USCG Sector SE New England Woods Hole
USCG Station Woods Hole, USCGC Tybee (WPB 1330), USCGC Sanibel (WPB 1312), USCGC Hammerhead (WPB-87302), USCG ANT Woods Hole
1 Little Harbor Rd., Woods Hole, MA 02543
In Woods Hole, the summers are warm, humid, and windy; the winters are very cold, wet, and extremely windy; and it is partly cloudy year round. Over the course of the year, the temperature typically varies from 24°Fto 79°F and is rarely below 10°F or above 85°F.
The warm season lasts for 3.3 months, from June 9 to September 20, with an average daily high temperature above 71°F. The hottest day of the year is July 25, with an average high of 79°F and low of 64°F.

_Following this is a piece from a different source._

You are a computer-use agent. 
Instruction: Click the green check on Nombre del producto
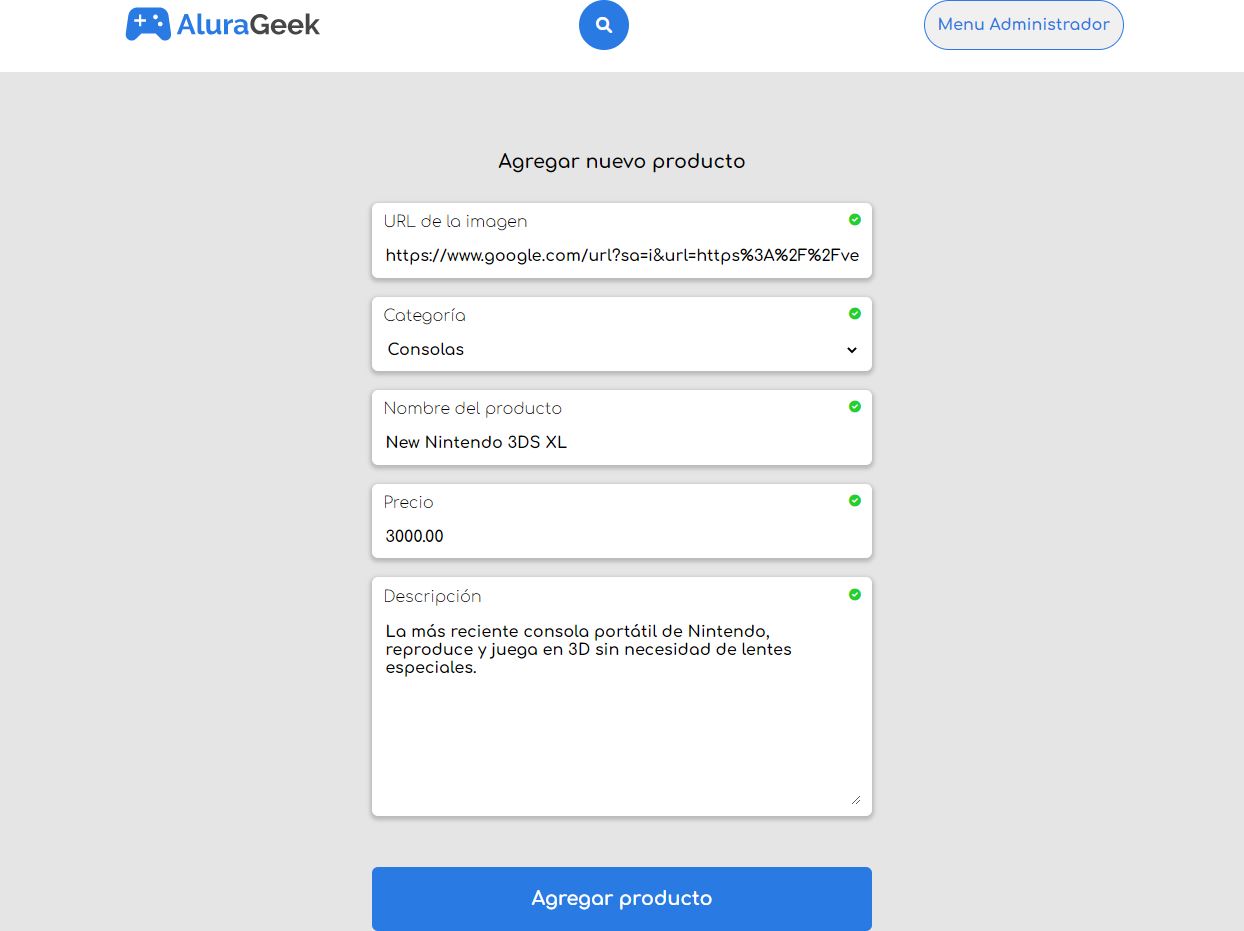coord(855,407)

The cold season lasts for 3.3 months, from December 10 to March 20, with an average daily high temperature below 46°F. The coldest day of the year is January 30, with an average low of 24°F and high of 38°F.
The snowy period of the year lasts for 3.7 months, from December 7 to March 31, with a sliding 31-day liquid-equivalent snowfall of at least 0.1 inches. The most snow falls during the 31 days centered around February 8, with an average total liquid-equivalent accumulation of 0.4 inches.
The snowless period of the year lasts for 8.3 months, from March 31 to December 7. The least snow falls around August 1, with an average total liquid-equivalent accumulation of 0.0 inches.
Cost of Living
Residents in Woods Hole, MA have a cost of living index of 174. This index is 32% higher than the Massachusetts average and 74% higher than the national average. The following categories are used when determining the cost of living index for any given city: health care (5%), transportation (9%), utilities (10%), groceries (13%), housing (30%), and goods/services (33%). Clearly, housing and goods/services make up the majority of the formula for calculating the cost of living index. Because of this, the general cost of living for any given area can be estimated by looking at the cost of everyday goods in that area. For those living in Baltimore, MD, the average cost of goods and services is 3% lower than it is in Maryland, and it is 6% higher than the national average.
Getting to Know the Area
The best thing about the Cape Cod area is that it has something to appeal to every type of traveler. For beachgoers, the Cape Cod National Seashore is paradise, with its spectacular sand dunes and miles of pristine beaches like Race Point, Nauset, and Coast Guard Beach. And don’t miss some of Cape Cod’s other beautiful stretches, such as Chatham’s Lighthouse Beach. Adventurers will want to rent a bike and cycle along the Cape Cod Rail Trail, which passes through some of the area’s most stunning scenery. For animal lovers, getting out on the water with a cruise to see dolphins, seals, and humpback whales is a must. There’s plenty for culture buffs, too: take in a play at the Monomoy Theater or visit the Cape’s many museums and galleries, including the Sandwich Glass Museum, which showcases the town’s glassmaking tradition. And then there’s the Cape Cod Museum of Natural History, in Brewster, which celebrates the innate beauty of the area.
With an expansive 40 miles of national seashore, Cape Cod is one of New England’s premier beach destinations. But there’s more to do here than sun and sand: Thriving summer theater scenes draw out the best of Broadway while miles-long bike trails and well-protected wildlife showcases the one-of-a-kind Cape Cod environs. And don’t forget to visit lively Provincetown where a lesser-known chapter of the Thanksgiving Pilgrim story waits to be uncovered.